A Labour MP has raised more than few quizzical eyebrows this morning, claiming those earning £60,000 are "not rich."

Shadow Treasury chief secretary Rachel Reeves, who earns an MP's salary of £66,396 a year, has said people earning £60,000 a year might not feel "particularly rich" and should not be targeted by tax increases.

She insisted Labour had "no plans or desire" to increase taxes for people in that income bracket, but instead the focus would be on the "privileged few" at the very top of the income scale.

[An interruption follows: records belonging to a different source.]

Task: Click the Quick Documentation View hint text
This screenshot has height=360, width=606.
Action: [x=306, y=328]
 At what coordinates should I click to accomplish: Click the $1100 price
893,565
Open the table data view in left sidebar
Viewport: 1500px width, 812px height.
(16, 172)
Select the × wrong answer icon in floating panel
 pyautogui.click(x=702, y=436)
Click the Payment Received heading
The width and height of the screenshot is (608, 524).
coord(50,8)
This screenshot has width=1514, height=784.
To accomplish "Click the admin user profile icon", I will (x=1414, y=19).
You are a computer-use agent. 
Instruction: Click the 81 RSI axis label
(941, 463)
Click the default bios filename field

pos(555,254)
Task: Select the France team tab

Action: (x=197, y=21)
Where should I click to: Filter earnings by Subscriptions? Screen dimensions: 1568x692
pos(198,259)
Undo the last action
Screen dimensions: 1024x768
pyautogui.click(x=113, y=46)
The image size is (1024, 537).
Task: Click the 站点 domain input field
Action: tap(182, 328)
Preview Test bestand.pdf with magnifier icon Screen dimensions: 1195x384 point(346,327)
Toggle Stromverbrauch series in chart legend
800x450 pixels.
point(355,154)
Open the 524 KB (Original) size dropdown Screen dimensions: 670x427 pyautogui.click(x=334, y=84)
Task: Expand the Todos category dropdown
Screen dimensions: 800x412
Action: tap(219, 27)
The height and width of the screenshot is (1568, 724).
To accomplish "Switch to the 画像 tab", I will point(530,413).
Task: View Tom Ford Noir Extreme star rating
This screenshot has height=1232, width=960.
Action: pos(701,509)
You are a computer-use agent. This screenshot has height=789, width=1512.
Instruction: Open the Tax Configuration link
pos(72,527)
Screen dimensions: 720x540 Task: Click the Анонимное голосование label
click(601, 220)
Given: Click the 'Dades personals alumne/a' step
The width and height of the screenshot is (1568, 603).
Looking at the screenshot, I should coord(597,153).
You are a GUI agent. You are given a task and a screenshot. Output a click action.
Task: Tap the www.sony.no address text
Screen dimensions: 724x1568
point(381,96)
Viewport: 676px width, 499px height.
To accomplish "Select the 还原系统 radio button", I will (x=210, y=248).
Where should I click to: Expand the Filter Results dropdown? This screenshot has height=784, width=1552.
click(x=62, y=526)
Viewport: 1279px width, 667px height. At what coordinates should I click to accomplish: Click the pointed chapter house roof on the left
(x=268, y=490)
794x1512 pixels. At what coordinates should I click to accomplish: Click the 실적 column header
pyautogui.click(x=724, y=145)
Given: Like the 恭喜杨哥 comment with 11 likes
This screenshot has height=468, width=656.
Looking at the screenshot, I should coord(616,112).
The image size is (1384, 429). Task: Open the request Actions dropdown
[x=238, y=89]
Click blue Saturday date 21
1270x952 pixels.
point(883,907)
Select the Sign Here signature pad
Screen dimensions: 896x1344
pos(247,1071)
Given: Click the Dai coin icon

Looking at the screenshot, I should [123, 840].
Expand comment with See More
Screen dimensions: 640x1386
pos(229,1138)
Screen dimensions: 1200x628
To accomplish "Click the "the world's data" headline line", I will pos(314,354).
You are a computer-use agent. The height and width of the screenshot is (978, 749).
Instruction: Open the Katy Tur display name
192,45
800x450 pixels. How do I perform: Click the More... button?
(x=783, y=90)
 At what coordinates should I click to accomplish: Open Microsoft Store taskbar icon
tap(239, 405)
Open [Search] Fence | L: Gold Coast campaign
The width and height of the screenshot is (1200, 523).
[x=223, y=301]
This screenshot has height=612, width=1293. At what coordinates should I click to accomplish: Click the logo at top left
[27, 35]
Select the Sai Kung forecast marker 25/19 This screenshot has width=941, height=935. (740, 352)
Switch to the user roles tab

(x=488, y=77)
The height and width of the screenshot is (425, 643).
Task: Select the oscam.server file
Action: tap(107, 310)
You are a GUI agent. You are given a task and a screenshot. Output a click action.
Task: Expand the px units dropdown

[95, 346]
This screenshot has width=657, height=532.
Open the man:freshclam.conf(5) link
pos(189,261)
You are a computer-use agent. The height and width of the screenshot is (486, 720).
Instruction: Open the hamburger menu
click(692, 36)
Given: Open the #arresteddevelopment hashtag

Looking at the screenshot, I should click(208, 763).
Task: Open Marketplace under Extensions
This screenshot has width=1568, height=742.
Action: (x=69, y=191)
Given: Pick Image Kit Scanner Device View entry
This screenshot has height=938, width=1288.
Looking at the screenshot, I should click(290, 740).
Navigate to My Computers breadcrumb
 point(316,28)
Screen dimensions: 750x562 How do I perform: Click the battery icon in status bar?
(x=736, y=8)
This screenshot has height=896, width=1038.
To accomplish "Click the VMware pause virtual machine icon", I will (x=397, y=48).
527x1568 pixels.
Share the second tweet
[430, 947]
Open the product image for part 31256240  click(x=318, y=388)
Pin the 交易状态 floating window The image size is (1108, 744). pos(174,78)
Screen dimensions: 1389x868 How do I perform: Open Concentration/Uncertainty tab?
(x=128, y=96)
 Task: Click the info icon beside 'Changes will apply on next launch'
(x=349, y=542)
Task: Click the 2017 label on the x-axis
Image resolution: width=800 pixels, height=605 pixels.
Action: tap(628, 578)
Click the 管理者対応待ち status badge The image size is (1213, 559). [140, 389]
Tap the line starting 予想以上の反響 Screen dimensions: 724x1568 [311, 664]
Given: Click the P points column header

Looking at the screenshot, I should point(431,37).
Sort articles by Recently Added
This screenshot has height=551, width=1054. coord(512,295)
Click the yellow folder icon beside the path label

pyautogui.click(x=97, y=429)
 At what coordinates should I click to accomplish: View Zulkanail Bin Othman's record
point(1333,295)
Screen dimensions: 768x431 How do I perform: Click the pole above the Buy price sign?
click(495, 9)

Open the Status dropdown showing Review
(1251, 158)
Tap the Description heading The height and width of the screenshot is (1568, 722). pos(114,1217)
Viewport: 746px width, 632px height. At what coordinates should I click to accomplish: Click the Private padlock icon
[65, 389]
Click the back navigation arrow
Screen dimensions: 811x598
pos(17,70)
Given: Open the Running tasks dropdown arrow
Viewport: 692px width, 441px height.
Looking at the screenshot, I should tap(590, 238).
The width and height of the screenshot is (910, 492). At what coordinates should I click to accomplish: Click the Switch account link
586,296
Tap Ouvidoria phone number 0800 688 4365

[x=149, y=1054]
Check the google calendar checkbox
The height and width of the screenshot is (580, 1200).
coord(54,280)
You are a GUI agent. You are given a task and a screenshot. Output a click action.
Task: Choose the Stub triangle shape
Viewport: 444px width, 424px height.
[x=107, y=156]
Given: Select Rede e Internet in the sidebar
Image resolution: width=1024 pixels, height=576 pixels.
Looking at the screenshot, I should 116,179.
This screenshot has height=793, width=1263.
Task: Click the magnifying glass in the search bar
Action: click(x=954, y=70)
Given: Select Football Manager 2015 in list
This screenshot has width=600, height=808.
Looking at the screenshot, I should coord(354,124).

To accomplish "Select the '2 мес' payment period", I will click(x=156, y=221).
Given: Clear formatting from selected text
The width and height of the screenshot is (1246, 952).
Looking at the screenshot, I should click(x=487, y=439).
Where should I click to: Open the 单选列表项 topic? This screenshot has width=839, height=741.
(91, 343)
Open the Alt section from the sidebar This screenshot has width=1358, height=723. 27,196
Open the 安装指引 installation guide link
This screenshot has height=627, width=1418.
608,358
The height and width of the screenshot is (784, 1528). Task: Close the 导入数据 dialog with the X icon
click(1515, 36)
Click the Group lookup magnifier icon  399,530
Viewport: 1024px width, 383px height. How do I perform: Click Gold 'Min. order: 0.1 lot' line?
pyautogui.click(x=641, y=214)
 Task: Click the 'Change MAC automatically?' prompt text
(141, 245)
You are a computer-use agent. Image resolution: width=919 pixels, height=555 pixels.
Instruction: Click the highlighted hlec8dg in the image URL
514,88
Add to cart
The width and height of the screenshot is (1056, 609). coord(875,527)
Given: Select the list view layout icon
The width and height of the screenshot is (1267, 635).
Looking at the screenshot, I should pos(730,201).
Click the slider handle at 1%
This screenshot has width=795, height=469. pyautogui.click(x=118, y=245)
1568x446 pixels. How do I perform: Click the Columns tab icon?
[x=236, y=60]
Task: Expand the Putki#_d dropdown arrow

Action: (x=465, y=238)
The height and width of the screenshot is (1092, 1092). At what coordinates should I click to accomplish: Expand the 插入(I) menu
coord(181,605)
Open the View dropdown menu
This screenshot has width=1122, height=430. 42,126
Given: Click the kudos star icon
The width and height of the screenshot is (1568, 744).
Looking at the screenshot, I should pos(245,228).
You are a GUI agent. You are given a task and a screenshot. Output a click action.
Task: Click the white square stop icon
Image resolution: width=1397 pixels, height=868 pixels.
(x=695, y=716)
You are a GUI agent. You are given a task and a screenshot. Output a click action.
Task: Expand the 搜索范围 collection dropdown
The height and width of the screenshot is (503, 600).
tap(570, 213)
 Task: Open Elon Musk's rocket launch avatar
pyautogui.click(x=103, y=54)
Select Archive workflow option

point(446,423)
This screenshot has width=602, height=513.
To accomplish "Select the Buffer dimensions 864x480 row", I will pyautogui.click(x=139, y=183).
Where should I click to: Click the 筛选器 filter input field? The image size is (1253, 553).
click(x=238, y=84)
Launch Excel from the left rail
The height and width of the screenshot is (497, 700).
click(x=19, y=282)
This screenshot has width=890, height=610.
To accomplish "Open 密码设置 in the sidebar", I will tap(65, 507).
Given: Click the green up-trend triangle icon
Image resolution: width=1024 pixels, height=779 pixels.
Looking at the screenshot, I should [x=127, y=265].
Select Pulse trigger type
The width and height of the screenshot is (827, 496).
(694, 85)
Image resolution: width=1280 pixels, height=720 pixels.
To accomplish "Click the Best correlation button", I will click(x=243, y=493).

Ms Reeves, in an interview with The Daily Telegraph, also indicated a Labour government would ensure that the national minimum wage would rise to keep pace with prices and average earnings as the party looks set to put cost of living issues at the centre of its election campaign.

Ms Reeves, who was recently branded "boring, snoring" on Twitter by Ian Katz, told The Daily Telegraph: "I'm not going to make promises about individual tax rates, but we've shown which side we're on. Our manifesto will reflect those priorities."

But she added: "The focus should be on a privileged few right at the top, and that's not people earning £50,000 or £60,000 a year.

"If you're a single-earner family in the South East on (that income), you don't feel particularly rich, and you'd be aggrieved that people earning between £150,000 and £1 million are getting a tax cut.

"We don't have any plans or desire to increase tax on people in that band of income."

But many took to social media sites to air their disagreement with the Labour MP.

The Liberal Democrats were forced to play down suggestions that people earning more than £50,000 would be "clobbered" with tax rises after a briefing to MPs during their party conference suggested the figure.

Enforcing the minimum wage and ensuring it rises in line with the cost of living look set to be part of the party's election pitch to voters, Ms Reeves indicated.

"If it had kept pace with the FTSE 100 top pay, it would be worth almost £19 an hour," she said. "Making sure that it keeps pace with prices and average earnings will be part of our offer at the next election."

There will be "more prosecutions" and "employers need to know they can't get away with paying less than the minimum wage", she added.